WORK TASK |
Print out each record, keeping it identical to the original.

DATA SUPPLIED |
══════

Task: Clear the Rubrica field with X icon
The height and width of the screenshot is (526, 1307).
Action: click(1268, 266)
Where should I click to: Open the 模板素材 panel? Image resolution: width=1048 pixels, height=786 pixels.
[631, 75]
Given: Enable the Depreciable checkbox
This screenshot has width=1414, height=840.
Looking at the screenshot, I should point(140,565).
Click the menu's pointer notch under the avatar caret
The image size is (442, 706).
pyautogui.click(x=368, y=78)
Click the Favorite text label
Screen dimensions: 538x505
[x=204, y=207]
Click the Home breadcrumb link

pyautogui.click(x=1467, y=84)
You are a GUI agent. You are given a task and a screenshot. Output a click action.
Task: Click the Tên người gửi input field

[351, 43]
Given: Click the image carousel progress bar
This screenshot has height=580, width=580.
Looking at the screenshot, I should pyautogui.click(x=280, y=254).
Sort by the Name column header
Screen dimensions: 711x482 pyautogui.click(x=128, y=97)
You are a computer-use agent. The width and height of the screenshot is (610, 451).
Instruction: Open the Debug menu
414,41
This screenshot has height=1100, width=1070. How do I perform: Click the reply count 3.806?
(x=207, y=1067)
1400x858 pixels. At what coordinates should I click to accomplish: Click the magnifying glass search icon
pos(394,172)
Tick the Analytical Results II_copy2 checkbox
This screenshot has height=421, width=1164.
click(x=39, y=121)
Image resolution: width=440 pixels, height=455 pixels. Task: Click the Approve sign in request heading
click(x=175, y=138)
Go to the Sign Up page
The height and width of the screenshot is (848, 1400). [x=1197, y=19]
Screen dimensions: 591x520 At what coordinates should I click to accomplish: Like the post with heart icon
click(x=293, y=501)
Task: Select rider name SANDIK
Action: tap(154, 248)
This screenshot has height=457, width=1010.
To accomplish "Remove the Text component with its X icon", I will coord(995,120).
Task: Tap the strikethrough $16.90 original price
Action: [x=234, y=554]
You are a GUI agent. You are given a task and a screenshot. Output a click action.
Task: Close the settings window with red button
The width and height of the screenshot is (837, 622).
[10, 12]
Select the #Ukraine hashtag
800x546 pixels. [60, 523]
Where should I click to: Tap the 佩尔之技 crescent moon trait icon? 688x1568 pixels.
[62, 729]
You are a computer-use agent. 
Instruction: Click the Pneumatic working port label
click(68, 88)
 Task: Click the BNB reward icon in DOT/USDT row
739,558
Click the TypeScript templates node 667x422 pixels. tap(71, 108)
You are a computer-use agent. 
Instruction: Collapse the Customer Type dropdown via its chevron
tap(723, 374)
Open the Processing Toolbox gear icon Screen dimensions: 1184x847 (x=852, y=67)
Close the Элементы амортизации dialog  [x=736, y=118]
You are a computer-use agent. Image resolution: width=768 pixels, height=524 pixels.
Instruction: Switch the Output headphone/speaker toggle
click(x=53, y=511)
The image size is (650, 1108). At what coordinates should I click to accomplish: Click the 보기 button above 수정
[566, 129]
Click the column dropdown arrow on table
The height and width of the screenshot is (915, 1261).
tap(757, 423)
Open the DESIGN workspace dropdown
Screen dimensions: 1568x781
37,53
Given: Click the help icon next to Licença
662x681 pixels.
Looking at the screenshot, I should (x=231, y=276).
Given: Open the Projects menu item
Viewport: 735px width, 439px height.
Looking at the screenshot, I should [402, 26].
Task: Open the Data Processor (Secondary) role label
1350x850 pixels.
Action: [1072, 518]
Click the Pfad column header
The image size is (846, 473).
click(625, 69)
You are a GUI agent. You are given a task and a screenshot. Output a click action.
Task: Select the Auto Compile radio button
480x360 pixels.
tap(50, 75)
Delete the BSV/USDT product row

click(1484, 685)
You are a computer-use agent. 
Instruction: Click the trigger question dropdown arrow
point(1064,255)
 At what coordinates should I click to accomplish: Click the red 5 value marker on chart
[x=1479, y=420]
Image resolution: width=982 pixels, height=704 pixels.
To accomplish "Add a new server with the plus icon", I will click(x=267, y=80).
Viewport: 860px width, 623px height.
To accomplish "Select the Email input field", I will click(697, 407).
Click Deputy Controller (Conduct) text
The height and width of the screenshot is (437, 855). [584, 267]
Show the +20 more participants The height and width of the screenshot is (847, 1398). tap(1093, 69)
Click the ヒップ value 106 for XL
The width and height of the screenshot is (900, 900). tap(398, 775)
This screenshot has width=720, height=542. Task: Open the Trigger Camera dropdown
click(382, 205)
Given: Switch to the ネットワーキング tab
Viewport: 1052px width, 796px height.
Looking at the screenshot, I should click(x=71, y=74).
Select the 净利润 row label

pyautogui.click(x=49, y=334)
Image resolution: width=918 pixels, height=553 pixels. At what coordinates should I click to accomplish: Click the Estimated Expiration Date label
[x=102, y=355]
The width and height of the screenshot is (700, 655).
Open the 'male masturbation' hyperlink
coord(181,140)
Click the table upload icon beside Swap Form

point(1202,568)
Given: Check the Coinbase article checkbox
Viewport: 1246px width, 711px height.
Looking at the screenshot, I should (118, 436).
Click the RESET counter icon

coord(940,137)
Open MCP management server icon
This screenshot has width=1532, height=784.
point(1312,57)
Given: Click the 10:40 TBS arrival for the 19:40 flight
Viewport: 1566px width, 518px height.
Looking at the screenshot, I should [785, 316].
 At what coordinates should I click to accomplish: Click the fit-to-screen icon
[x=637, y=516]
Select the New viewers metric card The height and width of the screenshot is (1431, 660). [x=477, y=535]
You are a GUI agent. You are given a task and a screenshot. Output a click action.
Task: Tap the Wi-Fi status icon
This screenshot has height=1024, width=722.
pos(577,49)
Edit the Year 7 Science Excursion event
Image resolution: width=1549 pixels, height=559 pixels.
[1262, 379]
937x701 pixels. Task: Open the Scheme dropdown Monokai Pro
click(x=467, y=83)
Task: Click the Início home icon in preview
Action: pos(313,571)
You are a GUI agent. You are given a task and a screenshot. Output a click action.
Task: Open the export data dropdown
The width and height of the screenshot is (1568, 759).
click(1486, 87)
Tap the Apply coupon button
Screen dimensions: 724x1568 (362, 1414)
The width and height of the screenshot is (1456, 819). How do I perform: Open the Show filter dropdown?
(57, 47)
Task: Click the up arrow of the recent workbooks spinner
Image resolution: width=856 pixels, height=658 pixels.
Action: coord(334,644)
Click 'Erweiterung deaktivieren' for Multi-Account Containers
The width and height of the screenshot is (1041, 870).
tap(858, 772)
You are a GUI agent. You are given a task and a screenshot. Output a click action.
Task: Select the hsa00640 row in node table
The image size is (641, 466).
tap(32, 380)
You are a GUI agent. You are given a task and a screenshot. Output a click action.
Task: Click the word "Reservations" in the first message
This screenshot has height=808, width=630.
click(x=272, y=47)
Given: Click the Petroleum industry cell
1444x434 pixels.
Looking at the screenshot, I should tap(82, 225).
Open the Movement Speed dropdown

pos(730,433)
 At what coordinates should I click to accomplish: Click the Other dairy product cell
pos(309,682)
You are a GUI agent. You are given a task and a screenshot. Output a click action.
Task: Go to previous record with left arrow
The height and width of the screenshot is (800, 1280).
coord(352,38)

══════

COMPLETED EXERCISE |
Task: Clear the Rubrica field with X icon
The height and width of the screenshot is (526, 1307).
Action: click(1268, 266)
Where should I click to: Open the 模板素材 panel? Image resolution: width=1048 pixels, height=786 pixels.
[631, 75]
Given: Enable the Depreciable checkbox
This screenshot has width=1414, height=840.
Looking at the screenshot, I should point(140,565).
Click the menu's pointer notch under the avatar caret
The image size is (442, 706).
pyautogui.click(x=368, y=78)
Click the Favorite text label
Screen dimensions: 538x505
[x=204, y=207]
Click the Home breadcrumb link

pyautogui.click(x=1467, y=84)
You are a GUI agent. You are given a task and a screenshot. Output a click action.
Task: Click the Tên người gửi input field

[351, 43]
Given: Click the image carousel progress bar
This screenshot has height=580, width=580.
Looking at the screenshot, I should pyautogui.click(x=280, y=254).
Sort by the Name column header
Screen dimensions: 711x482 pyautogui.click(x=128, y=97)
You are a computer-use agent. The width and height of the screenshot is (610, 451).
Instruction: Open the Debug menu
414,41
This screenshot has height=1100, width=1070. How do I perform: Click the reply count 3.806?
(x=207, y=1067)
1400x858 pixels. At what coordinates should I click to accomplish: Click the magnifying glass search icon
pos(394,172)
Tick the Analytical Results II_copy2 checkbox
This screenshot has height=421, width=1164.
click(x=39, y=121)
Image resolution: width=440 pixels, height=455 pixels. Task: Click the Approve sign in request heading
click(x=175, y=138)
Go to the Sign Up page
The height and width of the screenshot is (848, 1400). [x=1197, y=19]
Screen dimensions: 591x520 At what coordinates should I click to accomplish: Like the post with heart icon
click(x=293, y=501)
Task: Select rider name SANDIK
Action: tap(154, 248)
This screenshot has height=457, width=1010.
To accomplish "Remove the Text component with its X icon", I will coord(995,120).
Task: Tap the strikethrough $16.90 original price
Action: [x=234, y=554]
You are a GUI agent. You are given a task and a screenshot. Output a click action.
Task: Close the settings window with red button
The width and height of the screenshot is (837, 622).
[10, 12]
Select the #Ukraine hashtag
800x546 pixels. [60, 523]
Where should I click to: Tap the 佩尔之技 crescent moon trait icon? 688x1568 pixels.
[62, 729]
You are a computer-use agent. 
Instruction: Click the Pneumatic working port label
click(68, 88)
 Task: Click the BNB reward icon in DOT/USDT row
739,558
Click the TypeScript templates node 667x422 pixels. tap(71, 108)
You are a computer-use agent. 
Instruction: Collapse the Customer Type dropdown via its chevron
tap(723, 374)
Open the Processing Toolbox gear icon Screen dimensions: 1184x847 (x=852, y=67)
Close the Элементы амортизации dialog  [x=736, y=118]
You are a computer-use agent. Image resolution: width=768 pixels, height=524 pixels.
Instruction: Switch the Output headphone/speaker toggle
click(x=53, y=511)
The image size is (650, 1108). At what coordinates should I click to accomplish: Click the 보기 button above 수정
[566, 129]
Click the column dropdown arrow on table
The height and width of the screenshot is (915, 1261).
tap(757, 423)
Open the DESIGN workspace dropdown
Screen dimensions: 1568x781
37,53
Given: Click the help icon next to Licença
662x681 pixels.
Looking at the screenshot, I should (x=231, y=276).
Given: Open the Projects menu item
Viewport: 735px width, 439px height.
Looking at the screenshot, I should [402, 26].
Task: Open the Data Processor (Secondary) role label
1350x850 pixels.
Action: [1072, 518]
Click the Pfad column header
The image size is (846, 473).
click(625, 69)
You are a GUI agent. You are given a task and a screenshot. Output a click action.
Task: Select the Auto Compile radio button
480x360 pixels.
tap(50, 75)
Delete the BSV/USDT product row

click(1484, 685)
You are a computer-use agent. 
Instruction: Click the trigger question dropdown arrow
point(1064,255)
 At what coordinates should I click to accomplish: Click the red 5 value marker on chart
[x=1479, y=420]
Image resolution: width=982 pixels, height=704 pixels.
To accomplish "Add a new server with the plus icon", I will click(x=267, y=80).
Viewport: 860px width, 623px height.
To accomplish "Select the Email input field", I will click(697, 407).
Click Deputy Controller (Conduct) text
The height and width of the screenshot is (437, 855). [584, 267]
Show the +20 more participants The height and width of the screenshot is (847, 1398). tap(1093, 69)
Click the ヒップ value 106 for XL
The width and height of the screenshot is (900, 900). tap(398, 775)
This screenshot has width=720, height=542. Task: Open the Trigger Camera dropdown
click(382, 205)
Given: Switch to the ネットワーキング tab
Viewport: 1052px width, 796px height.
Looking at the screenshot, I should click(x=71, y=74).
Select the 净利润 row label

pyautogui.click(x=49, y=334)
Image resolution: width=918 pixels, height=553 pixels. At what coordinates should I click to accomplish: Click the Estimated Expiration Date label
[x=102, y=355]
The width and height of the screenshot is (700, 655).
Open the 'male masturbation' hyperlink
coord(181,140)
Click the table upload icon beside Swap Form

point(1202,568)
Given: Check the Coinbase article checkbox
Viewport: 1246px width, 711px height.
Looking at the screenshot, I should (118, 436).
Click the RESET counter icon

coord(940,137)
Open MCP management server icon
This screenshot has width=1532, height=784.
point(1312,57)
Given: Click the 10:40 TBS arrival for the 19:40 flight
Viewport: 1566px width, 518px height.
Looking at the screenshot, I should [785, 316].
 At what coordinates should I click to accomplish: Click the fit-to-screen icon
[x=637, y=516]
Select the New viewers metric card The height and width of the screenshot is (1431, 660). [x=477, y=535]
You are a GUI agent. You are given a task and a screenshot. Output a click action.
Task: Tap the Wi-Fi status icon
This screenshot has height=1024, width=722.
pos(577,49)
Edit the Year 7 Science Excursion event
Image resolution: width=1549 pixels, height=559 pixels.
[1262, 379]
937x701 pixels. Task: Open the Scheme dropdown Monokai Pro
click(x=467, y=83)
Task: Click the Início home icon in preview
Action: pos(313,571)
You are a GUI agent. You are given a task and a screenshot. Output a click action.
Task: Open the export data dropdown
The width and height of the screenshot is (1568, 759).
click(1486, 87)
Tap the Apply coupon button
Screen dimensions: 724x1568 (362, 1414)
The width and height of the screenshot is (1456, 819). How do I perform: Open the Show filter dropdown?
(57, 47)
Task: Click the up arrow of the recent workbooks spinner
Image resolution: width=856 pixels, height=658 pixels.
Action: coord(334,644)
Click 'Erweiterung deaktivieren' for Multi-Account Containers
The width and height of the screenshot is (1041, 870).
tap(858, 772)
You are a GUI agent. You are given a task and a screenshot. Output a click action.
Task: Select the hsa00640 row in node table
The image size is (641, 466).
tap(32, 380)
You are a GUI agent. You are given a task and a screenshot. Output a click action.
Task: Click the word "Reservations" in the first message
This screenshot has height=808, width=630.
click(x=272, y=47)
Given: Click the Petroleum industry cell
1444x434 pixels.
Looking at the screenshot, I should tap(82, 225).
Open the Movement Speed dropdown

pos(730,433)
 At what coordinates should I click to accomplish: Click the Other dairy product cell
pos(309,682)
You are a GUI agent. You are given a task and a screenshot. Output a click action.
Task: Go to previous record with left arrow
The height and width of the screenshot is (800, 1280).
coord(352,38)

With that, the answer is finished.